I honestly don't see how you can have a relationship with your brother after he's been so horrible about your stepchild.

Ubugly · 27/12/2025 19:08

He sounds like a knob.
When is this Christmas dinner?

BettysRoasties · 27/12/2025 19:09

SweeetFannyAdams · 27/12/2025 18:55

If he was racist, he would've been racist last month at the bonfire party and all the other times the kids were around each other.

Unfortunately some racists manage to hide their hatred and the pregnancy could have become the ffs now she’s stuck with him made a baby with him and snapped his racist little brain. If he’s racist that is.

NutButterOnToast · 27/12/2025 19:14

Mollymaynot · 27/12/2025 18:50

Mainly because I don’t want to upset my DH or DSD. My mum and dad have always welcomed DSD and DH, and I would hate for him to feel like they are not welcome.

I offered to talk to DB in person but he said it can wait til after Christmas. He’s now in person said he won’t have his kids around DSD, in front of my dad, who told him to grow up and get real.

Your DH might be more upset if you don't tell him.

At the moment it's just your DB being a dick. Your parents have your back.

There's no need to tell DSD anything. If he doesn't want his children around DSD then he's welcome to not attend any family functions.
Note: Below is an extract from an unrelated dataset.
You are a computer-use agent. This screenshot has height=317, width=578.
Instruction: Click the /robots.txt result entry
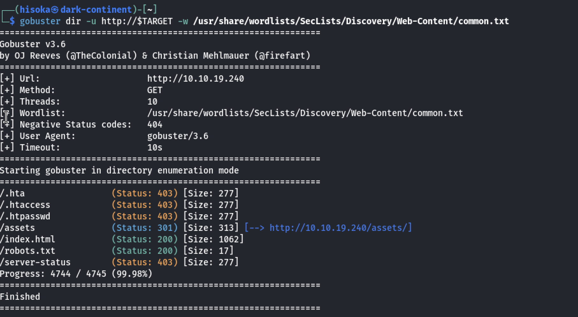click(27, 251)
NewUserName2244 · 27/12/2025 19:15

I’m wondering if DH’s religion is key here. In the initial messages was it possible that the emphasis was on Christmas when he asked why you’re bringing her?

ie if DH is Hindu for example, DB knows/assumes DSD is too, and therefore why are you bringing her to Christmas?

Doesnt in any way excuse his behaviour of course! But might explain where he is coming from.

If not, my second guess would be money. If his eldest is 15 your parents may have offered some money towards university or driving lessons or something and explained that they will do the same for all of the grandkids.

I think that you need to thrash it out with him and get to the bottom of what is going on.

FollowSpot · 27/12/2025 19:17

My guess is he is jealous and resentful of your parents embracing your DSD as a grandchild. Is there an inheritance in the offing?

Otherwise, if your DH is of certain heritage, has your idiot Bro been taken in by the dreadful racist / Reform / anti immigrant rhetoric that SM is steeped in these days?

SweeetFannyAdams · 27/12/2025 19:19

BettysRoasties · 27/12/2025 19:09

Unfortunately some racists manage to hide their hatred and the pregnancy could have become the ffs now she’s stuck with him made a baby with him and snapped his racist little brain. If he’s racist that is.

The OP was also pregnant last month.

I do think there's something else going on, but the OP needs to get to the bottom of it with both of them instead of avoiding it.

WeAllHaveWings · 27/12/2025 19:20

Mollymaynot · 27/12/2025 18:50

Mainly because I don’t want to upset my DH or DSD. My mum and dad have always welcomed DSD and DH, and I would hate for him to feel like they are not welcome.

I offered to talk to DB in person but he said it can wait til after Christmas. He’s now in person said he won’t have his kids around DSD, in front of my dad, who told him to grow up and get real.

Contact your db and tell him this is not hanging over you until after Christmas, he needs to tell you now what had changed.

And ask your parents to put pressure on him to explain too. Unacceptable for him to drop a bombshell like that without giving a reason (even if the reason is probably unacceptable too).

Has you dsd told your nieces Santa doesn’t exist or something equally ridiculous.

caramac04 · 27/12/2025 19:20

Has he had a bang to his head?
what can have made him change his attitude to a little girl??

sprigatito · 27/12/2025 19:25

I would no longer have a brother, simple as that. He would be dead to me. Wicked, horrible man.